#### Given text
How will the war in Ukraine end? In an election overshadowed by a grim climate of international instability, it is remarkable that the only candidate to seriously address this question so far has been Nigel Farage. Laying out Reform’s foreign policy stance, in a discussion the Mirror tells us has sparked “fury” (though from whom is not explained), Farage declared that his party would, in power, “go on ­sending money to [Ukraine] but I think both sides need to be told that at some point wars either end in negotiation or catastrophe, and this one looks like going on for many, many, many years – and at an horrendous cost of life.” There will, he says, have to be face-to-face talks.

Farage’s intervention is striking not only in how it diverges from the stated Ukraine policy of the two main parties, which is to support Ukraine until “victory” — an end state Kyiv has redefined, over the course of the war, from a return to its pre-invasion 2022 borders to a vastly more daunting return to its 1991 borders — but in how it reflects serious foreign policy debate over the war, and not the dubious platitudes of British party politics. Such absence of strategic thinking, as the respected Russia analyst Mark Galeotti observes, serves neither Ukraine nor the West. As Galeotti notes, “the gap between rhetoric and reality in the West is dangerous because it risks establishing unrealistic expectations.” Closer to Farage’s analysis than mainstream British political discourse, Galeotti cautions that “the likelihood is that some kind of deal will end up being struck which will trade some Ukrainian territory, and maybe guarantees of neutrality, for Moscow’s no doubt grudging acceptance of Kyiv’s sovereignty and independence.” Though Western officials privately brief that this is the likely outcome, publicly this result “runs counter not only to Kyiv’s own position, but also official rhetoric in the West.”

#### Short task A
Echo the passage on the war in Ukraine between "How will the" and "be face-to-face talks.", inclusive.
#### Short task B
Based on the passage on the war in Ukraine, answer yes or no for each statement and quote the words of the passage that decide it: (i) The Mirror explained who was angered by Farage's remarks. (ii) Kyiv has changed its idea of victory from a return to its 2022 borders to a return to its 1991 borders. (iii) Western officials publicly say that a deal trading Ukrainian territory is the likely outcome.
The records that come next are separate material and are not part of the passage on the war in Ukraine.

#### Extracted entries
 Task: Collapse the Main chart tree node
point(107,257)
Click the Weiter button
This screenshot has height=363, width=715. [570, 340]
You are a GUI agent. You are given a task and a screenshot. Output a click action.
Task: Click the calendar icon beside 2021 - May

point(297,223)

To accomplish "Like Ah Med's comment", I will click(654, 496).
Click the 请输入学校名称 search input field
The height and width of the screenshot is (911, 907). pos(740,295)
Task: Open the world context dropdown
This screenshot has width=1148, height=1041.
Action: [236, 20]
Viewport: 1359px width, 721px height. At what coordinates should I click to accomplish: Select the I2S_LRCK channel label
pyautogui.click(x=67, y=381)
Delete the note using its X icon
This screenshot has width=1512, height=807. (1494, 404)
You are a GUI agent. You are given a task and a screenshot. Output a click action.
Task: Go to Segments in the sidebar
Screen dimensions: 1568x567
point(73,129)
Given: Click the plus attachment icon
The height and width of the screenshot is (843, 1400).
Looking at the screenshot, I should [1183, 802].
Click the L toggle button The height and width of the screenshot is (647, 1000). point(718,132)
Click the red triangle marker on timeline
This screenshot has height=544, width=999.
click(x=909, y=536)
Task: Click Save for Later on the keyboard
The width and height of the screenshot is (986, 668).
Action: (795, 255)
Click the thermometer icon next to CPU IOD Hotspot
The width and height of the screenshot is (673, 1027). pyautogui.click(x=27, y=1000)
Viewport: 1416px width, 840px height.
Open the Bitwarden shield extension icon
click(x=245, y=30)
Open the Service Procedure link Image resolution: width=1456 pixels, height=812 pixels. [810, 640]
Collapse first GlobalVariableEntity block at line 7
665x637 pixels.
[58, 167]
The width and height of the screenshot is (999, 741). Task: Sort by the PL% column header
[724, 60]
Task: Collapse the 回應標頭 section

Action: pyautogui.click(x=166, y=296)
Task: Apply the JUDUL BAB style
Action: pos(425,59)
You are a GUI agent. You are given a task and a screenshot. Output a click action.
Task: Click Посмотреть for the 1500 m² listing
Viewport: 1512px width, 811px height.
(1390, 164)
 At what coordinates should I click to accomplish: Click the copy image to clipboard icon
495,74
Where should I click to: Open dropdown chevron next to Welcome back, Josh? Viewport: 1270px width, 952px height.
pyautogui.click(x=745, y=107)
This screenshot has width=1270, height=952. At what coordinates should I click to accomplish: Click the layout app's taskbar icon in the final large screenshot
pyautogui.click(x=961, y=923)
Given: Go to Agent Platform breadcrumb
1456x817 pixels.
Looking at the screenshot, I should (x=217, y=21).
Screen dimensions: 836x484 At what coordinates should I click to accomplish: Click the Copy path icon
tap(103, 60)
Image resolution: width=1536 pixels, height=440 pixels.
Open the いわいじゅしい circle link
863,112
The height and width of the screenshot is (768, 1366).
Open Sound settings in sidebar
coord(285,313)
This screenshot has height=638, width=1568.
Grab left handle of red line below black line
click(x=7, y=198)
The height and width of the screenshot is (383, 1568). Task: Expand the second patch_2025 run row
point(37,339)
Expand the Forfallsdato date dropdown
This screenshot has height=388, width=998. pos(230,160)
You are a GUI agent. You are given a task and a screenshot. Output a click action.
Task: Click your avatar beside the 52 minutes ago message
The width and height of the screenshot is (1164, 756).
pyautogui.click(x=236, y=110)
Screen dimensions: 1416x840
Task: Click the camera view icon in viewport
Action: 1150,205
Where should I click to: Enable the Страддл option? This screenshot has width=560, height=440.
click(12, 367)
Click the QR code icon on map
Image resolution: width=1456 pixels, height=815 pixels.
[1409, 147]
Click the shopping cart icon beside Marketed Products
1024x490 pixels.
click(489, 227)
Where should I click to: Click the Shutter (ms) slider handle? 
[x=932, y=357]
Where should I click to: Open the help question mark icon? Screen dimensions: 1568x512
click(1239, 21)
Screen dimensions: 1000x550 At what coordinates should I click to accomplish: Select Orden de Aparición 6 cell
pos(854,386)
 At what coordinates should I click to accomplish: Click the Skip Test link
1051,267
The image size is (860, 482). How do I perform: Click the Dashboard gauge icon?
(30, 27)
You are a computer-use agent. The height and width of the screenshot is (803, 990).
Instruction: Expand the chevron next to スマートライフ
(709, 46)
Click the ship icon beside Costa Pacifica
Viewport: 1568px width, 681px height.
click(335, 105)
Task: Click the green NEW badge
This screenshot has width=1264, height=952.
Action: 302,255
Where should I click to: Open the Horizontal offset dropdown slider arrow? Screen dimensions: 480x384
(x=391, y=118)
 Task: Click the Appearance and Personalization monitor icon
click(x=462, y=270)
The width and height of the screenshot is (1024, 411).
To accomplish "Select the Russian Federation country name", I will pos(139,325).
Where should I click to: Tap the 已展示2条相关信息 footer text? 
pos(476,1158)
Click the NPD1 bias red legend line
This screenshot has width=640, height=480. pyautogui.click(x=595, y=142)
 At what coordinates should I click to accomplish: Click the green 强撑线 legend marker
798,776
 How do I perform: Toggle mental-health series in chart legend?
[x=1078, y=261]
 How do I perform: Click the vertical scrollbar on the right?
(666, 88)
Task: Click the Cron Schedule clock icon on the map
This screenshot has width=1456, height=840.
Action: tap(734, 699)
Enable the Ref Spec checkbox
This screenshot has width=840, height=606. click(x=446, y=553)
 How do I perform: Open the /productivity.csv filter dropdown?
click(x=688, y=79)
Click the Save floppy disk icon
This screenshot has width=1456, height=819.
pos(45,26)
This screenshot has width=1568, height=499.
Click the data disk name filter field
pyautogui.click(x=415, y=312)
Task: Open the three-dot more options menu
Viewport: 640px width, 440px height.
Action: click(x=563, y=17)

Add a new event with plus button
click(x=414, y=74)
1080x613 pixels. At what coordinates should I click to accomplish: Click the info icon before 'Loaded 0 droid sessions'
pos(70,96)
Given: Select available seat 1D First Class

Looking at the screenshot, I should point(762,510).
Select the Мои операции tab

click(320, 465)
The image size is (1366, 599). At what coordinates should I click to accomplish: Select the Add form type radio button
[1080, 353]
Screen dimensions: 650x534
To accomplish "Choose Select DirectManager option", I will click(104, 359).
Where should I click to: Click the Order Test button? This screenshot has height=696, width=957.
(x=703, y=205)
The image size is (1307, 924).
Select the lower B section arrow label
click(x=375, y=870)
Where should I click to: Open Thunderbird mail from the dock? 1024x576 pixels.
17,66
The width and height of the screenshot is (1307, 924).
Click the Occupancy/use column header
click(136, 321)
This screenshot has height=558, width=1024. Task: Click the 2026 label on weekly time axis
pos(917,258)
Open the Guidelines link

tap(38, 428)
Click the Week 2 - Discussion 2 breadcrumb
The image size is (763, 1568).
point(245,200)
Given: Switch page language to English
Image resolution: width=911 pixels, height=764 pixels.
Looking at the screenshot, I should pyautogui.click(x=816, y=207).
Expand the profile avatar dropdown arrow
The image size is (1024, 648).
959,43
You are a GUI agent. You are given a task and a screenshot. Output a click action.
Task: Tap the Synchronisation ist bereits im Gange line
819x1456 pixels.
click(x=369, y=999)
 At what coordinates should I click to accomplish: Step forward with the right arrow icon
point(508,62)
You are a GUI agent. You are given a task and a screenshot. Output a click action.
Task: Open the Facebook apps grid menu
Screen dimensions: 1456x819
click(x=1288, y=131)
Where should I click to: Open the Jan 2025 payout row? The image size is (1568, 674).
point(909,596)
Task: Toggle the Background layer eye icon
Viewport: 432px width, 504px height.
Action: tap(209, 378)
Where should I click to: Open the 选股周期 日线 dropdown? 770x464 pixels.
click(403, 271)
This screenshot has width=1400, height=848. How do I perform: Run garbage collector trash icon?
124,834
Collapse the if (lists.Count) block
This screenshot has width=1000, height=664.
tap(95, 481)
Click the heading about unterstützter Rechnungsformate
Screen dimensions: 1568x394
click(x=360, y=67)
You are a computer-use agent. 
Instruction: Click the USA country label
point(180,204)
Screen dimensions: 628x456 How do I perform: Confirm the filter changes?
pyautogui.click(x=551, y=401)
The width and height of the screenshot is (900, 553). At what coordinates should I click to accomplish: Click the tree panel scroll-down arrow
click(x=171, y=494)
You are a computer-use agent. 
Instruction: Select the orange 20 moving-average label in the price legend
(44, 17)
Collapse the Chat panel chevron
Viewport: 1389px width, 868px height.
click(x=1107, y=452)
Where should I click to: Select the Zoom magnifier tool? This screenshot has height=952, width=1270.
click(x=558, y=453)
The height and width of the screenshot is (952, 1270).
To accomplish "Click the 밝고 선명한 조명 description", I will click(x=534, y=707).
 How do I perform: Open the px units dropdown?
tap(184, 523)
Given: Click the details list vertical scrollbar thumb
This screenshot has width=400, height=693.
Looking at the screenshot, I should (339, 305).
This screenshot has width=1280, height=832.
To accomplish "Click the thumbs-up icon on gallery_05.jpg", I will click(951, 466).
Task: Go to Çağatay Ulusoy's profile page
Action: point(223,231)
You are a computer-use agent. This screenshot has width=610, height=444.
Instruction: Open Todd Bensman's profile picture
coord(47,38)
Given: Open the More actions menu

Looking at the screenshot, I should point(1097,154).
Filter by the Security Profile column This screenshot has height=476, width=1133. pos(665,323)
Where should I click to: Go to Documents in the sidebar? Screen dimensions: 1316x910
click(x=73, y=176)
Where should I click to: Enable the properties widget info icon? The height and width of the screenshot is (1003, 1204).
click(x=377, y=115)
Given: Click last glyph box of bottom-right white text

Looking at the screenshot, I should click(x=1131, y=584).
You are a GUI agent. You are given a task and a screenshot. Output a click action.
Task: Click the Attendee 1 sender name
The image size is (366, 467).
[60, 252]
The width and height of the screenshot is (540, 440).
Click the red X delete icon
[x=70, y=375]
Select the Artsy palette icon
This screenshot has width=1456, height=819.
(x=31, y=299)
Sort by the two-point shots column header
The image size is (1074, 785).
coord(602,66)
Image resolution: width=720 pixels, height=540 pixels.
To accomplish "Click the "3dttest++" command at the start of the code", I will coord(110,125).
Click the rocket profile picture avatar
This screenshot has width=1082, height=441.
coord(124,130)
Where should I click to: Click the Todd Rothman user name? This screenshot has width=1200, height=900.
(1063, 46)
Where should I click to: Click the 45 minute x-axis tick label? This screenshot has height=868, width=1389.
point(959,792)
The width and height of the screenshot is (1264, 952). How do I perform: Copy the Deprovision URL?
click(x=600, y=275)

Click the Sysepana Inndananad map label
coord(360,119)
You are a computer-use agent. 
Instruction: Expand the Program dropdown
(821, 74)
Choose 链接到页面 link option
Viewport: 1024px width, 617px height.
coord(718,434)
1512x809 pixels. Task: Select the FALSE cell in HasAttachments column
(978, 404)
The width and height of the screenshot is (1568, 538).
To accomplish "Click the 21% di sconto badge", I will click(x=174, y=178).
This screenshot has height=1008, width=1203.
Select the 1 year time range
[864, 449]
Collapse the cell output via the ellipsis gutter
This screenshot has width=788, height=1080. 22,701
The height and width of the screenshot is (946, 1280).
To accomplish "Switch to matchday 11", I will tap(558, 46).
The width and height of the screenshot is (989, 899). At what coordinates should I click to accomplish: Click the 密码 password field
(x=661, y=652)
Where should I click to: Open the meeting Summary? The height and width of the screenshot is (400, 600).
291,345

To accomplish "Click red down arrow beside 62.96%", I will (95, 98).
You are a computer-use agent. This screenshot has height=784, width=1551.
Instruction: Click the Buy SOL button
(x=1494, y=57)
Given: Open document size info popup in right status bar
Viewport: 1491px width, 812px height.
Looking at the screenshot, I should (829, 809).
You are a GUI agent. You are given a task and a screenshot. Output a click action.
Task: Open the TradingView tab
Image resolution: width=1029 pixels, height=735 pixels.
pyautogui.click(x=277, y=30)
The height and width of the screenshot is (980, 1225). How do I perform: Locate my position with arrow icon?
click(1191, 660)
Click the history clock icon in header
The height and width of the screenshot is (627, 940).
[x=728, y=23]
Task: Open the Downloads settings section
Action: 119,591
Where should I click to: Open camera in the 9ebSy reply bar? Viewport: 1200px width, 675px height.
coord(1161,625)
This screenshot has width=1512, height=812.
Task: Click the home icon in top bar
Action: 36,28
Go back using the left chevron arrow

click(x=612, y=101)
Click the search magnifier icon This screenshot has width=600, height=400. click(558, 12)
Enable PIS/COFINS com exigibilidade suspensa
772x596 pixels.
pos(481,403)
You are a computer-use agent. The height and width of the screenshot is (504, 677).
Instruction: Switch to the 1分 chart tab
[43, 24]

#### Output A
How will the war in Ukraine end? In an election overshadowed by a grim climate of international instability, it is remarkable that the only candidate to seriously address this question so far has been Nigel Farage. Laying out Reform’s foreign policy stance, in a discussion the Mirror tells us has sparked “fury” (though from whom is not explained), Farage declared that his party would, in power, “go on ­sending money to [Ukraine] but I think both sides need to be told that at some point wars either end in negotiation or catastrophe, and this one looks like going on for many, many, many years – and at an horrendous cost of life.” There will, he says, have to be face-to-face talks.

#### Output B
(i) No: "though from whom is not explained"
(ii) Yes: "an end state Kyiv has redefined, over the course of the war, from a return to its pre-invasion 2022 borders to a vastly more daunting return to its 1991 borders"
(iii) No: "Though Western officials privately brief that this is the likely outcome"